Effective contraception involves a committed, deliberate, long-term, rational choice. You have to think ahead, discuss it with your partner, and take responsibility for your reproductive life. It’s not something that you do on the spur of the moment, in a fit of weakness, because your “flesh” got the better of you. Weakness, lust and irresponsibility are much more likely to result in failure to use contraception, and possibly in unplanned pregnancy. People don’t get vasectomies because they are overcome by temptation — they get vasectomies because they’ve concluded that it is the rational, moral, responsible thing to do.

It is exactly this kind of deliberate, conscientious, rational discernment that the Church cannot tolerate if it leads to the conclusion that the Church is wrong.

The Existential Smoking Gun

This is why the teaching on contraception becomes so burdensome, so coercive. You are quite literally being told that if you make a responsible decision — the right decision for yourself and for your family — you risk eternal torture. Good Catholics are encouraged to meditate on “the Last Things,” and there is a great deal of spiritual art and writing that describes in vivid, lurid detail the horrors that await the damned. Also, even if you are reasonably confident that God will be merciful and you won’t suffer forever, the Church assures you that you will face the pains of purgatory: hundreds of years of horrific misery and torment where you receive a “temporal punishment” for your sins that vastly exceeds any actual harm and suffering that you might have brought about by, say, masturbating in the shower or sleeping in instead of going to Church on Sunday. 

In the case of contraception, you will have to suffer for the harm that you have caused to the Church by selfishly refusing to be open to life.

Here’s where the snake starts to eat its tail. On the one hand, you are supposed to practice responsible parenthood. On the other, you are always supposed to be “open to life.” Even if you have carefully discerned that it would be an absolutely terrible idea to have a child right now, you are still supposed to be open to the possibility that God wants you to have a child. How do you know God wants you to have a child even though it seems like a bad idea? Well, you will know if you find yourself facing an unplanned pregnancy. So if, for example, you use a highly ineffective method of family planning because it’s the only one you are permitted to use, and it fails, that’s not evidence that the method is hideously flawed and unreliable — it’s evidence that God really wanted you to have a child right now. It is therefore very selfish of you to practice responsible parenthood in a way that has a reasonable chance of succeeding.

A woman in this position feels as if she has a massive existential gun to her head. The threat of hell has been reinforced and magnified by repeated graphic depiction and internalized through meditation practices designed to instill intense fear in the believer. Authorities that you trust have told you that you will be punished with pain so severe that it exceeds your most horrific imaginings, and that this pain will go on for periods of time that you can’t even begin to wrap your head around. If you “selfishly” withhold your reproductive labour from your husband and from the church, you are not only doing evil, you are turning yourself into garbage that deserves to be burned in eternal fire.

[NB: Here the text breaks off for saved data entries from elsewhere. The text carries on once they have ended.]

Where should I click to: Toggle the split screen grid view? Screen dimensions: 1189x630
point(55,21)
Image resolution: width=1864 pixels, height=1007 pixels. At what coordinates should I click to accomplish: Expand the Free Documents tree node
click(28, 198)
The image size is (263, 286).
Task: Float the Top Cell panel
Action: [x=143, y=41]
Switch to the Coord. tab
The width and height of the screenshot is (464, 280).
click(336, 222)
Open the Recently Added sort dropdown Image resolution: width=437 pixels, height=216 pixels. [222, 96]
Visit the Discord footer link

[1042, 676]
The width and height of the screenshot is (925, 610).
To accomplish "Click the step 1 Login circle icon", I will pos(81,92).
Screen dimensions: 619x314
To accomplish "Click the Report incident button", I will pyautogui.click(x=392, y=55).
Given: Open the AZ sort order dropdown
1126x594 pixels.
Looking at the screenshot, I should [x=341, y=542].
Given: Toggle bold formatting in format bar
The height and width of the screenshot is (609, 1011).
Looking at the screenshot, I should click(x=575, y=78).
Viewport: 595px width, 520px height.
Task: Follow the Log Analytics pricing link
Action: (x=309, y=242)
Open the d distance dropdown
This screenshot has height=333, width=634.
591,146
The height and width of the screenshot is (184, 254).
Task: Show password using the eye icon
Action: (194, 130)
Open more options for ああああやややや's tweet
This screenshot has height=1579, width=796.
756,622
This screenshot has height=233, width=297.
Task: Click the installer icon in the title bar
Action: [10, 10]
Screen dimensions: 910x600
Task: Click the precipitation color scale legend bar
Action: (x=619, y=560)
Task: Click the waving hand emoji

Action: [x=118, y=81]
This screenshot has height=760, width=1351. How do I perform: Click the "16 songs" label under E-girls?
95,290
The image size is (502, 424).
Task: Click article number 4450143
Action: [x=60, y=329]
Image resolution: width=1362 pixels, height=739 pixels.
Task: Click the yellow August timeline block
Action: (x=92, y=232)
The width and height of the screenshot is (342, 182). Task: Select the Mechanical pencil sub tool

But if you just give up control of your life and your body and endure the finite and measurable sufferings that you face in the present, then you will be redeemed. So which is it gonna be, doll? 

This kind of coercion is traumatic. You are psychologically held down by the weight of hundreds of years of tradition and the authority of thousands of powerful men, selected by God to enforce his commandments. You are terrified to struggle free or to try to run because you sincerely believe that there is an all-powerful, all-seeing deity who has your body and your soul in his crosshairs. You are also terribly confused because you’ve been told that this psychological violence is the only true kind of love and that this is being done to you because it’s the only way to make you into a worthwhile person.

Women and Children Last

So you submit. You obey. You hope and pray and plead with God and try different kinds of NFP and every time it fails, you blame yourself for having failed yet again. You’re told that NFP is as effective as the Pill. You’re told that the problem is you. And you don’t find that hard to believe. After all, even if you’ve only just done one year of praying the rosary every day, you will have repeated to yourself that you are a sinner over 20 000 times and pleaded to be saved from the fires of hell 1825 times. That’s only one year, one type of prayer… Catholicism is very good at imprinting the idea that if there seems to be a problem, it’s probably you.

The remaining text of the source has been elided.